Instructions to follow. Report every line in the rows below that contains the word "Toggle", matching its case exactly.

Supplied information.

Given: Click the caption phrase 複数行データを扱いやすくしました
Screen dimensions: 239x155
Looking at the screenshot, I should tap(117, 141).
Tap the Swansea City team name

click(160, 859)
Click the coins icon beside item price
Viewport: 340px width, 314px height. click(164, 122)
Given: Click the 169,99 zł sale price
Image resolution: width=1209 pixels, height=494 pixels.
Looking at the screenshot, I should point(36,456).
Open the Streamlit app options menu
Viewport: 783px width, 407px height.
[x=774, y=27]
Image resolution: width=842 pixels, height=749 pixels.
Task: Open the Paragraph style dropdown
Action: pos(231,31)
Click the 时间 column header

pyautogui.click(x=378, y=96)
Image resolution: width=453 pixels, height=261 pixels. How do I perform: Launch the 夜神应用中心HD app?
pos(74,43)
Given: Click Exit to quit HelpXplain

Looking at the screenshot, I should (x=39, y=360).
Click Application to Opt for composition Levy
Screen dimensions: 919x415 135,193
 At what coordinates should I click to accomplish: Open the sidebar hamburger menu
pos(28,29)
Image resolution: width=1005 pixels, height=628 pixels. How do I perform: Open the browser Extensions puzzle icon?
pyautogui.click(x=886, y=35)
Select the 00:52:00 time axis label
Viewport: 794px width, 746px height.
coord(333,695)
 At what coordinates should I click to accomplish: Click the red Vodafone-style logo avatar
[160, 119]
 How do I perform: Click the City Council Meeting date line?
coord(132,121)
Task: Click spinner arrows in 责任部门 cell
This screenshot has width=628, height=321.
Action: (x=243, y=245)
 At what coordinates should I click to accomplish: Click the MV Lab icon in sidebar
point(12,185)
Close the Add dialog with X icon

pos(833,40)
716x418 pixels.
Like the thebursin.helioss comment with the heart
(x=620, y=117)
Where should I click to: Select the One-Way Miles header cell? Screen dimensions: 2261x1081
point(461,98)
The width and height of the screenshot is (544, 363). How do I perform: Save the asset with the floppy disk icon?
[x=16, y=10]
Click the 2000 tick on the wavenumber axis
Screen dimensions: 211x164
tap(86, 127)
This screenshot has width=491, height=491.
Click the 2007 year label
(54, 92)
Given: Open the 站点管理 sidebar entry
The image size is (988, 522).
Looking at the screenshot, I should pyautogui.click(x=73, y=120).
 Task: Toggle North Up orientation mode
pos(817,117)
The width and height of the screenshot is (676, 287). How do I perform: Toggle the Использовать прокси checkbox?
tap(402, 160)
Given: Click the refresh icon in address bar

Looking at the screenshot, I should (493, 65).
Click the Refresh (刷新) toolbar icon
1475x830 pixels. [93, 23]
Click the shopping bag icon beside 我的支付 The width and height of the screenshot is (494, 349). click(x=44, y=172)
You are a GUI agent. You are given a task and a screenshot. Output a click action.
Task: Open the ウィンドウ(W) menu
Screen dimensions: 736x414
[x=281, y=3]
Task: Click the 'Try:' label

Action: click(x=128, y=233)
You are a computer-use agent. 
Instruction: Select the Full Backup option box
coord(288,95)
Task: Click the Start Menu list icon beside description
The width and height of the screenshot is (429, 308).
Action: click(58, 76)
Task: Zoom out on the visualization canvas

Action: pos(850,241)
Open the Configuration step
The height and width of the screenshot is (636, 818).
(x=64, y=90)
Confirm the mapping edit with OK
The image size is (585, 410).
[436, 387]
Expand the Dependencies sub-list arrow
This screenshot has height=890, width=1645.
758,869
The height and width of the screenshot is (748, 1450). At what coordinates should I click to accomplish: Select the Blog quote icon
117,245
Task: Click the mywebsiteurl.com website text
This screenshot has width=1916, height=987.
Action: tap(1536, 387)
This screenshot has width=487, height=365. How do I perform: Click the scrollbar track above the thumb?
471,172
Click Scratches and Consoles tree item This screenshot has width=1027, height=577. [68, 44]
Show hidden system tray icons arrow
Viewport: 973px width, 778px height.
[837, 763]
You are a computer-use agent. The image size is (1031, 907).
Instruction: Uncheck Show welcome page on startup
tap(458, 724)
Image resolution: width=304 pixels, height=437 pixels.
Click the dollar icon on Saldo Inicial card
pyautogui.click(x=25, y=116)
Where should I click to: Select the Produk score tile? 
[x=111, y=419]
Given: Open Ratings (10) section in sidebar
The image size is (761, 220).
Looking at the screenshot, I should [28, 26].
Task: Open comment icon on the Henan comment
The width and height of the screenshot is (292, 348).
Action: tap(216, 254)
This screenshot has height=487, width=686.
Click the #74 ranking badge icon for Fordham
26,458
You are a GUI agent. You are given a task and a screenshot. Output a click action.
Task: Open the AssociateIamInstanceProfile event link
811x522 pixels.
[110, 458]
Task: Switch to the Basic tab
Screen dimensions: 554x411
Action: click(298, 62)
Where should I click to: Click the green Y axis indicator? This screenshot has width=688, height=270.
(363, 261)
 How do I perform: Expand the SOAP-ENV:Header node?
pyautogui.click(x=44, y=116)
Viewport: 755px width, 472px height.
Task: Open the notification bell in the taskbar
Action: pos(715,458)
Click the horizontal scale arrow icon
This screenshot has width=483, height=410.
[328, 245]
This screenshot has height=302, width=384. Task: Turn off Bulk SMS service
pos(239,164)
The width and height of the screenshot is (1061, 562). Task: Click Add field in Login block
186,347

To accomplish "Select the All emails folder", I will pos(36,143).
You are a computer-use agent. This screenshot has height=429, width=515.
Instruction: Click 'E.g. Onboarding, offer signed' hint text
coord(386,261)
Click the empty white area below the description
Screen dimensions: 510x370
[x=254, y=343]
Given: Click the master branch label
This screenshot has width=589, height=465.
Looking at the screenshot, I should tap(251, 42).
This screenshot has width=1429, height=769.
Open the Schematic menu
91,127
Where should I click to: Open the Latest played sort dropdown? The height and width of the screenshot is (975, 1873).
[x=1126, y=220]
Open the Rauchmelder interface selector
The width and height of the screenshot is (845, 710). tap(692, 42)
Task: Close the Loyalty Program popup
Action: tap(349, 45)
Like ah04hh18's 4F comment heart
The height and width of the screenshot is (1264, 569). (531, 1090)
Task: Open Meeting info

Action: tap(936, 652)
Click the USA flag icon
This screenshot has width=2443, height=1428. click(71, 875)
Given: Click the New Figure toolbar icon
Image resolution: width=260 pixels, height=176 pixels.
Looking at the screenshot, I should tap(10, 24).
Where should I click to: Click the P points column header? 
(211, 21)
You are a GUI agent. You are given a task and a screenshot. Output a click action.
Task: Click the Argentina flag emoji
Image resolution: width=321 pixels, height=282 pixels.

Answer to this exercise.
 Task: Toggle North Up orientation mode
The width and height of the screenshot is (676, 287). How do I perform: Toggle the Использовать прокси checkbox?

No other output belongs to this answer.